Single by Catfish and the Bottlemen

from the album The Balcony
- Released: 15 September 2014
- Genre: Garage rock; post-punk revival;
- Length: 4:04
- Label: Island; Communion;
- Songwriter: Van McCann
- Producer: Jim Abbiss

Catfish and the Bottlemen singles chronology
| "Fallout" (2014) | "Cocoon" (2014) | "Pacifier" (2014) |

Music video
- "Cocoon" on YouTube

= Cocoon (Catfish and the Bottlemen song) =

"Cocoon" is the fifth single by Welsh indie rock band Catfish and the Bottlemen. The song was included on their debut studio album, The Balcony. The single was released on 15 September 2014. The single did not contain a B-side.

Cocoon was written about Van’s on and off girlfriend Nyree Waters.

The radio edit of the song was featured in the FIFA 15 and FIFA 23 video game soundtracks.
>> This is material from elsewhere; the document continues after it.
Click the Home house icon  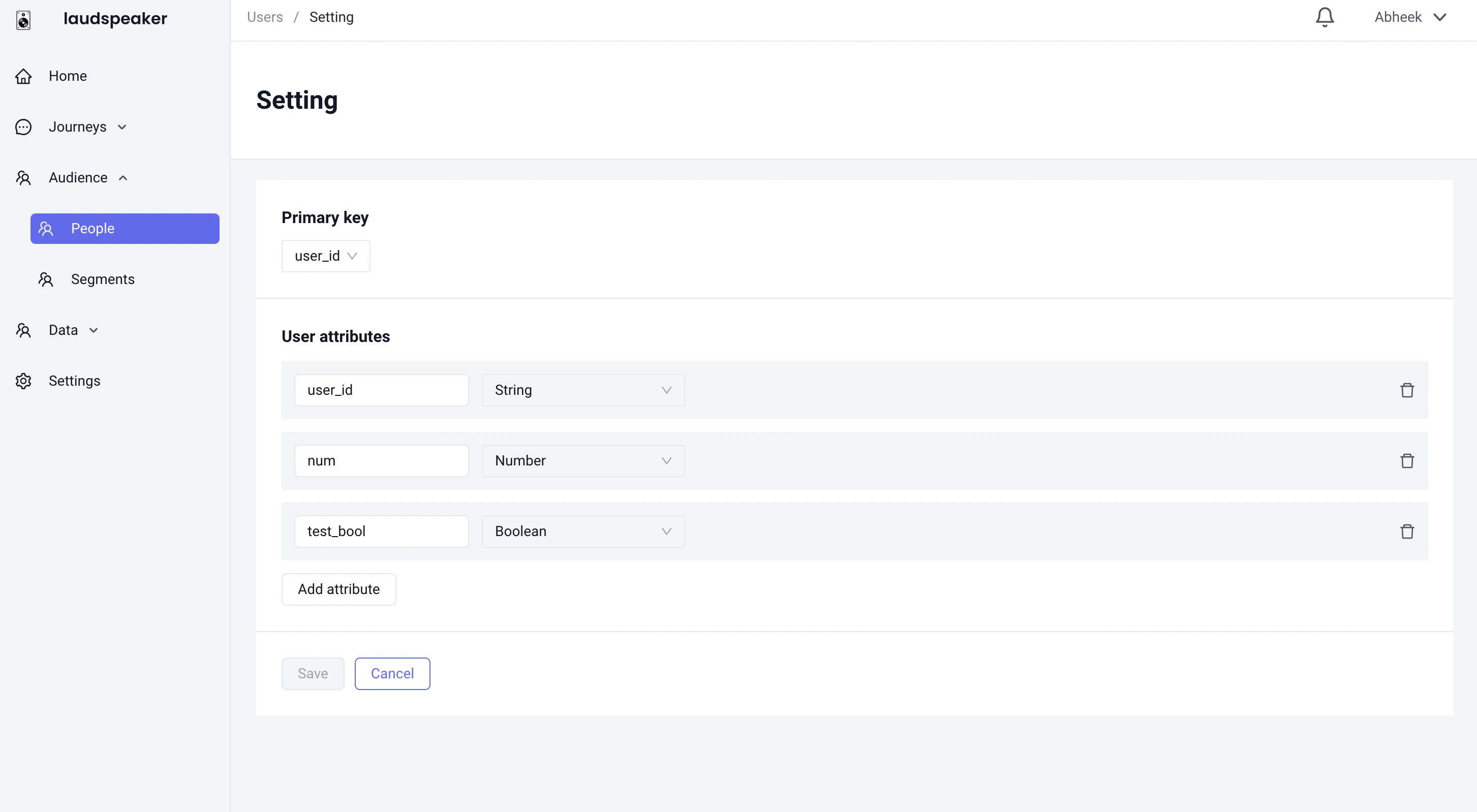click(x=23, y=76)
This replaces 'but fuck it' with 'forget it'. The song was also available on Rock Band 4 as a downloadable track.

== Track listing ==

| No. | Title | Length |
|---|---|---|
| 1. | "Cocoon" | 4:04 |
| Total length: |  | 4:04 |

==Charts==

| Chart (2014–2015) | Peak position |
|---|---|
| Belgium (Ultratip Bubbling Under Wallonia) | 78 |
| UK Singles (Official Charts) | 109 |
| US Alternative Airplay (Billboard) | 29 |
| US Hot Rock & Alternative Songs (Billboard) | 50 |

==Certifications==

| Region | Certification | Certified units/sales |
| United Kingdom (BPI) | 2× Platinum | 1,200,000^{‡} |
^{‡} Sales+streaming figures based on certification alone.